Ten years ago: The Los Angeles County coroner’s office announced that Michael Jackson’s death was a homicide caused primarily by the powerful anesthetic propofol (PROH’-puh-fahl) and another sedative, lorazepam (lor-AZ’-uh-pam). Celebrity disc jockey Adam Goldstein, known as DJ AM, was found dead in his New York apartment; he was 36.
Five years ago: Comedian Joan Rivers was rushed to New York’s Mount Sinai Hospital after she suffered cardiac arrest at a doctor’s office where she’d gone for a routine outpatient procedure (Rivers died a week later at age 81). Acknowledging he “didn’t get it right” with a two-game suspension for Ravens running back Ray Rice, NFL Commissioner Roger Goodell (guh-DEHL’) announced tougher penalties for players accused of domestic violence, including six weeks for a first offense and at least a year for a second. Glenn Cornick, 67, the original bass player in the rock band Jethro Tull, died in Hilo, Hawaii.
One year ago: A white former police officer, Roy Oliver, was convicted of murder for fatally shooting an unarmed black 15-year-old boy, Jordan Edwards, while firing into a car packed with teenagers in suburban Dallas; Oliver was sentenced the following day to 15 years in prison. Puerto Rico’s governor raised the official death toll from Hurricane Maria in the U.S. territory from 64 to 2,975, after an independent study found that the number of people who died in the aftermath of the 2017 storm had been severely undercounted.
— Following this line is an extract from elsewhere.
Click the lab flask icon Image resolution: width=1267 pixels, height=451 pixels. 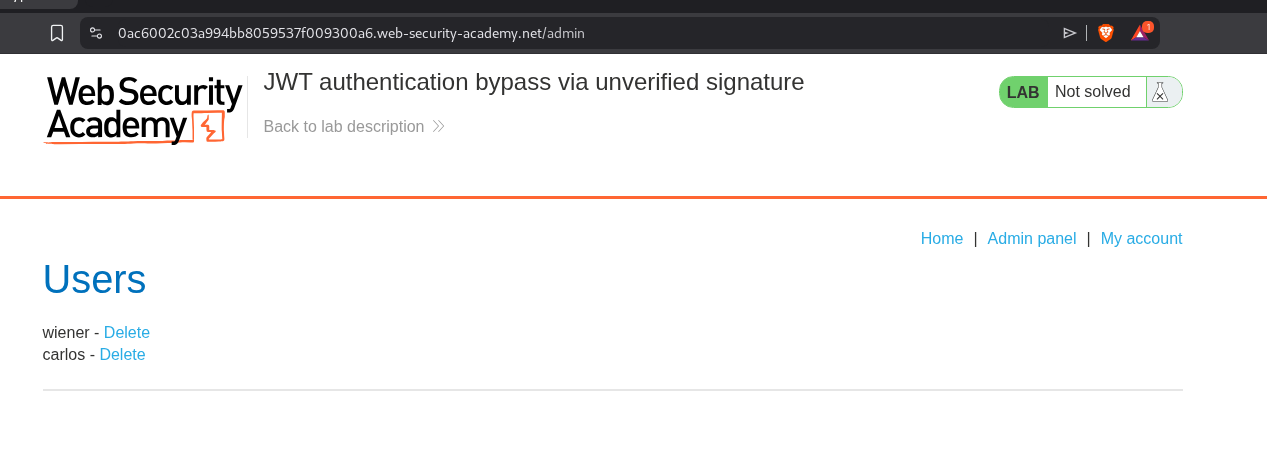1160,92
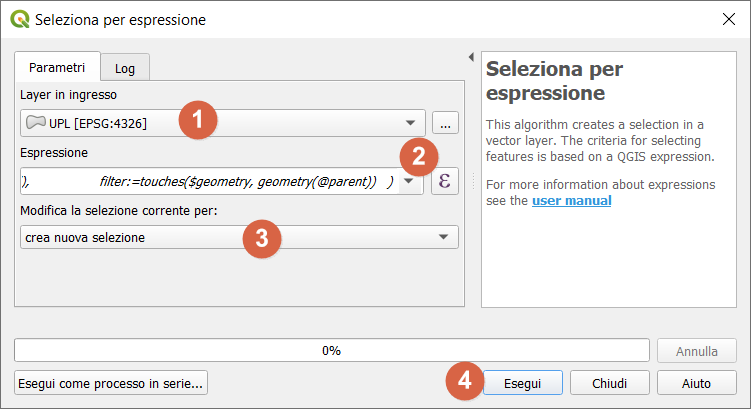
Task: Click the QGIS logo in title bar
Action: 19,19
Mourners filed into an African American history museum in Detroit for a public viewing for the late Aretha Franklin, part of a week of commemorations for the soul legend.
Today’s Birthdays: Actor Sonny Shroyer is 84. Actress Marla Adams is 81. Actor Ken Jenkins is 79. Former Defense Secretary William S. Cohen is 79. Actor David Soul is 76. Former MLB manager and player Lou Piniella (pihn-EHL’-uh) is 76. Actress Barbara Bach is 73. Actress Debra Mooney is 72. Singer Wayne Osmond (The Osmonds) is 68. Actor Daniel Stern is 62. Olympic gold medal figure skater Scott Hamilton is 61. Actor John Allen Nelson is 60. Actress Emma Samms is 59. Actress Jennifer Coolidge is 58. Movie director David Fincher is 57. Actress Amanda Tapping is 54. Country singer Shania (shah-NY’-uh) Twain is 54. Actor Billy Boyd is 51. Actor Jack Black is 50. Actor Jason Priestley is 50. Actor Daniel Goddard (TV: “The Young and the Restless”) is 48. Olympic gold medal swimmer Janet Evans is 48. Actor J. August Richards is 46. Rock singer-musician Max Collins (Eve 6) is 41. Actress Carly Pope is 39. Country singer Jake Owen is 38. Country singer LeAnn Rimes is 37. Actress Kelly Thiebaud is 37. Actor Alfonso Herrera is 36. Actress Sarah Roemer is 35. Actor Armie Hammer is 33. Rock singer Florence Welch (Florence and the Machine) is 33. Actress Shalita Grant is 31. Country-pop singer Cassadee Pope (TV: “The Voice”) is 30. Actress Katie Findlay is 29. Actor/singer Samuel Larsen is 28. Actor Kyle Massey is 28. Actress Quvenzhane (kwuh-VEHN’-zhah-nay) Wallis is 16. Reality TV star Alana Thompson, AKA “Honey Boo Boo,” is 14.
Thought for Today: “The opposite of love is not hate, it’s indifference. The opposite of art is not ugliness, it’s indifference. The opposite of faith is not heresy, it’s indifference. And the opposite of life is not death, it’s indifference.” — Elie Wiesel (EL’-ee vee-ZEHL’), Romanian-born journalist-author.